What is needed: State the number of lines in the material below that hold "chart", and add nothing to it.

++++ Material to process ++++

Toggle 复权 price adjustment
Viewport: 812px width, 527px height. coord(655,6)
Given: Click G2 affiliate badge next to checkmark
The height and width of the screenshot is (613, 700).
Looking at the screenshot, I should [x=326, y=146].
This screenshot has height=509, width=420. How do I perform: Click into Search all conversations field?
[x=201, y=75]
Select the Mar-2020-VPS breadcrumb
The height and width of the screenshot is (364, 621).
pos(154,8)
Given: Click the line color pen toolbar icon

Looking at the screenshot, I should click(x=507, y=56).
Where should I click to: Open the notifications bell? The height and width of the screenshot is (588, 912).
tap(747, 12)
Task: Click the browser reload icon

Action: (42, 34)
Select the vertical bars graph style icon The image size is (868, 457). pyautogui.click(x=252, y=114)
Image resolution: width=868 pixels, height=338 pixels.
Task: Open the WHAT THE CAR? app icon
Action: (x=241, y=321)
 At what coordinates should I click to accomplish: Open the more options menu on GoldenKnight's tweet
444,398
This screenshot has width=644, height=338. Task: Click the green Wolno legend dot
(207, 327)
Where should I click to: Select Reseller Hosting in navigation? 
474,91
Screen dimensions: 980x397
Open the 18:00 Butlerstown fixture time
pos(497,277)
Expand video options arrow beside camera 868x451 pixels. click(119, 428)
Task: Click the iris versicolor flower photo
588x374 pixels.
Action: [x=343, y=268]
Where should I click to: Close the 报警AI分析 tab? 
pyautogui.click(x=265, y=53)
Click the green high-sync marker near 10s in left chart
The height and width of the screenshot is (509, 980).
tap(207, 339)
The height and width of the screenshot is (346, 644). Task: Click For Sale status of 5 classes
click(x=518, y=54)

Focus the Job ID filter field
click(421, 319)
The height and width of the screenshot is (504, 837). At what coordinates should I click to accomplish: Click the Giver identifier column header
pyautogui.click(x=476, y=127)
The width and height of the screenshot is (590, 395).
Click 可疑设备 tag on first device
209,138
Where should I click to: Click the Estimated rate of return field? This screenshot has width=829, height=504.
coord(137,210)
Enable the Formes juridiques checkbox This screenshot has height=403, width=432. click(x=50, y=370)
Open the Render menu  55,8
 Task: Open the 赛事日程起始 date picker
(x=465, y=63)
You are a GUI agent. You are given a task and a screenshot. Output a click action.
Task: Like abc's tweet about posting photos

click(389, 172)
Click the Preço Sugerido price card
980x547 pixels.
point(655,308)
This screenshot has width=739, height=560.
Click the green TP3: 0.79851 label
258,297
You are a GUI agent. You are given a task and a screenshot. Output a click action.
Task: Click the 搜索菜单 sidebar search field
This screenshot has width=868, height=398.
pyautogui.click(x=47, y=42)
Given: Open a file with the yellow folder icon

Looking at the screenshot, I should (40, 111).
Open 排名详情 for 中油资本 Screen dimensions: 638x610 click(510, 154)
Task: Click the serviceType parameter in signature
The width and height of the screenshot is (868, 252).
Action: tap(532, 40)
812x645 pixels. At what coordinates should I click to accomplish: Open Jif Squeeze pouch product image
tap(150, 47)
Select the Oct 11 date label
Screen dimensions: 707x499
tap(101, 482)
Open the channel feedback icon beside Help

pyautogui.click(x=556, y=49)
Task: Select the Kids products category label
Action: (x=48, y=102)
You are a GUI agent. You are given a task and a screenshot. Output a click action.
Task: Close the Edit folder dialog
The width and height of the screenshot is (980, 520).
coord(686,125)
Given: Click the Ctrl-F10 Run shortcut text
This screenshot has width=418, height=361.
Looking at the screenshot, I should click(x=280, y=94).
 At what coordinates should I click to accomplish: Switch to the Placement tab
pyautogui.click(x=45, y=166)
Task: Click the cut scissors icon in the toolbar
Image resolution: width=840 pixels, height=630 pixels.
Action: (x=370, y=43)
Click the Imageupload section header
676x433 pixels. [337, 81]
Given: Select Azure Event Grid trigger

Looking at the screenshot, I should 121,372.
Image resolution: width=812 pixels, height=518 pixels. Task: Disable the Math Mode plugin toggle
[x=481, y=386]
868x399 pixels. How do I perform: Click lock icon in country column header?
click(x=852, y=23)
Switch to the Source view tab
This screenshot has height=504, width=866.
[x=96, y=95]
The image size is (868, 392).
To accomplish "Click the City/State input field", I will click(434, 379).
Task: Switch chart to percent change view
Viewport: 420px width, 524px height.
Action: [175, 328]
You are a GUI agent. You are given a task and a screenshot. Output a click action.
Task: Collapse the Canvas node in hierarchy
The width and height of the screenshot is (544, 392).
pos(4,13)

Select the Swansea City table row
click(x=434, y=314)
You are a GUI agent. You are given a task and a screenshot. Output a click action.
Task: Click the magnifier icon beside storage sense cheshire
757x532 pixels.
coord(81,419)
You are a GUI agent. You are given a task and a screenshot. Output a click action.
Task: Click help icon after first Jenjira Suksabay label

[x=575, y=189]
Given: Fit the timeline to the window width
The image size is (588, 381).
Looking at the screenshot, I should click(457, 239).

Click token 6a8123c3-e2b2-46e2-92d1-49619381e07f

++++

Answer to the exercise: 2